**PROBLEM**
Output the lines below as a JSON list of strings, with one string per line and blank lines omitted.

* BEGIN DATA SHOWN *

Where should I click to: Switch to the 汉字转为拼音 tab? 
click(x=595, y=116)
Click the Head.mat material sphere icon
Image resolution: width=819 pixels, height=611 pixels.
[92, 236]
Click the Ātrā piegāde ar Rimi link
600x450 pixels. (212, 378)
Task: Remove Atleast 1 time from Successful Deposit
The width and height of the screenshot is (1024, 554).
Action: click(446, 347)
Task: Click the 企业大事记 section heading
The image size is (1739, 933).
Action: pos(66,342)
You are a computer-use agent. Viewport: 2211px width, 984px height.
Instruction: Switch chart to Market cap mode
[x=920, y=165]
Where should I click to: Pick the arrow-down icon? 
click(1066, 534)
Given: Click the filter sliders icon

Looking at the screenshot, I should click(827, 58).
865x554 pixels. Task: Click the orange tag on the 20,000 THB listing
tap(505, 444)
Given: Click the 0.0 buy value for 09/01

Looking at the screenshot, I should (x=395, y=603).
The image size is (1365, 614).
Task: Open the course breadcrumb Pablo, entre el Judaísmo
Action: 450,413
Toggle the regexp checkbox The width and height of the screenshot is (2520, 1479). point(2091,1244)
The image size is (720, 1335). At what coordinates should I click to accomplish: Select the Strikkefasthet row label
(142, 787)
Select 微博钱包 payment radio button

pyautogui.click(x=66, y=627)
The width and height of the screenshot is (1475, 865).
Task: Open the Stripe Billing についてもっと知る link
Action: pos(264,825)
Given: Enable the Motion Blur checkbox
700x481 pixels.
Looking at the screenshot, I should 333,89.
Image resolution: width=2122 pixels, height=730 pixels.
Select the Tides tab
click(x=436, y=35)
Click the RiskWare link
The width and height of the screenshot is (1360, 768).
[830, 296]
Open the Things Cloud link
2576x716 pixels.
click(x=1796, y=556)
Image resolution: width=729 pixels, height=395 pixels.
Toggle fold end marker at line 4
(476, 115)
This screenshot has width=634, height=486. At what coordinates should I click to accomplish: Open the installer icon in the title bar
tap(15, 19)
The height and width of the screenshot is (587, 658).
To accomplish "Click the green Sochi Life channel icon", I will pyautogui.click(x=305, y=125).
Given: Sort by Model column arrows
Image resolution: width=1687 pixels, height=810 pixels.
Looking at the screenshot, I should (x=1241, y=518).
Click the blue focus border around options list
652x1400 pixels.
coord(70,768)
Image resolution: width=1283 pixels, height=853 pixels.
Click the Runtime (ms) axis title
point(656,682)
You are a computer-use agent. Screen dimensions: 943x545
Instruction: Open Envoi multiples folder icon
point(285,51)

* END DATA SHOWN *

**ANSWER TO THE TASK**
[
  "Where should I click to: Switch to the 汉字转为拼音 tab? ",
  "click(x=595, y=116)",
  "Click the Head.mat material sphere icon",
  "Image resolution: width=819 pixels, height=611 pixels.",
  "[92, 236]",
  "Click the Ātrā piegāde ar Rimi link",
  "600x450 pixels. (212, 378)",
  "Task: Remove Atleast 1 time from Successful Deposit",
  "The width and height of the screenshot is (1024, 554).",
  "Action: click(446, 347)",
  "Task: Click the 企业大事记 section heading",
  "The image size is (1739, 933).",
  "Action: pos(66,342)",
  "You are a computer-use agent. Viewport: 2211px width, 984px height.",
  "Instruction: Switch chart to Market cap mode",
  "[x=920, y=165]",
  "Where should I click to: Pick the arrow-down icon? ",
  "click(1066, 534)",
  "Given: Click the filter sliders icon",
  "Looking at the screenshot, I should click(827, 58).",
  "865x554 pixels. Task: Click the orange tag on the 20,000 THB listing",
  "tap(505, 444)",
  "Given: Click the 0.0 buy value for 09/01",
  "Looking at the screenshot, I should (x=395, y=603).",
  "The image size is (1365, 614).",
  "Task: Open the course breadcrumb Pablo, entre el Judaísmo",
  "Action: 450,413",
  "Toggle the regexp checkbox The width and height of the screenshot is (2520, 1479). point(2091,1244)",
  "The image size is (720, 1335). At what coordinates should I click to accomplish: Select the Strikkefasthet row label",
  "(142, 787)",
  "Select 微博钱包 payment radio button",
  "pyautogui.click(x=66, y=627)",
  "The width and height of the screenshot is (1475, 865).",
  "Task: Open the Stripe Billing についてもっと知る link",
  "Action: pos(264,825)",
  "Given: Enable the Motion Blur checkbox",
  "700x481 pixels.",
  "Looking at the screenshot, I should 333,89.",
  "Image resolution: width=2122 pixels, height=730 pixels.",
  "Select the Tides tab",
  "click(x=436, y=35)",
  "Click the RiskWare link",
  "The width and height of the screenshot is (1360, 768).",
  "[830, 296]",
  "Open the Things Cloud link",
  "2576x716 pixels.",
  "click(x=1796, y=556)",
  "Image resolution: width=729 pixels, height=395 pixels.",
  "Toggle fold end marker at line 4",
  "(476, 115)",
  "This screenshot has width=634, height=486. At what coordinates should I click to accomplish: Open the installer icon in the title bar",
  "tap(15, 19)",
  "The height and width of the screenshot is (587, 658).",
  "To accomplish \"Click the green Sochi Life channel icon\", I will pyautogui.click(x=305, y=125).",
  "Given: Sort by Model column arrows",
  "Image resolution: width=1687 pixels, height=810 pixels.",
  "Looking at the screenshot, I should (x=1241, y=518).",
  "Click the blue focus border around options list",
  "652x1400 pixels.",
  "coord(70,768)",
  "Image resolution: width=1283 pixels, height=853 pixels.",
  "Click the Runtime (ms) axis title",
  "point(656,682)",
  "You are a computer-use agent. Screen dimensions: 943x545",
  "Instruction: Open Envoi multiples folder icon",
  "point(285,51)"
]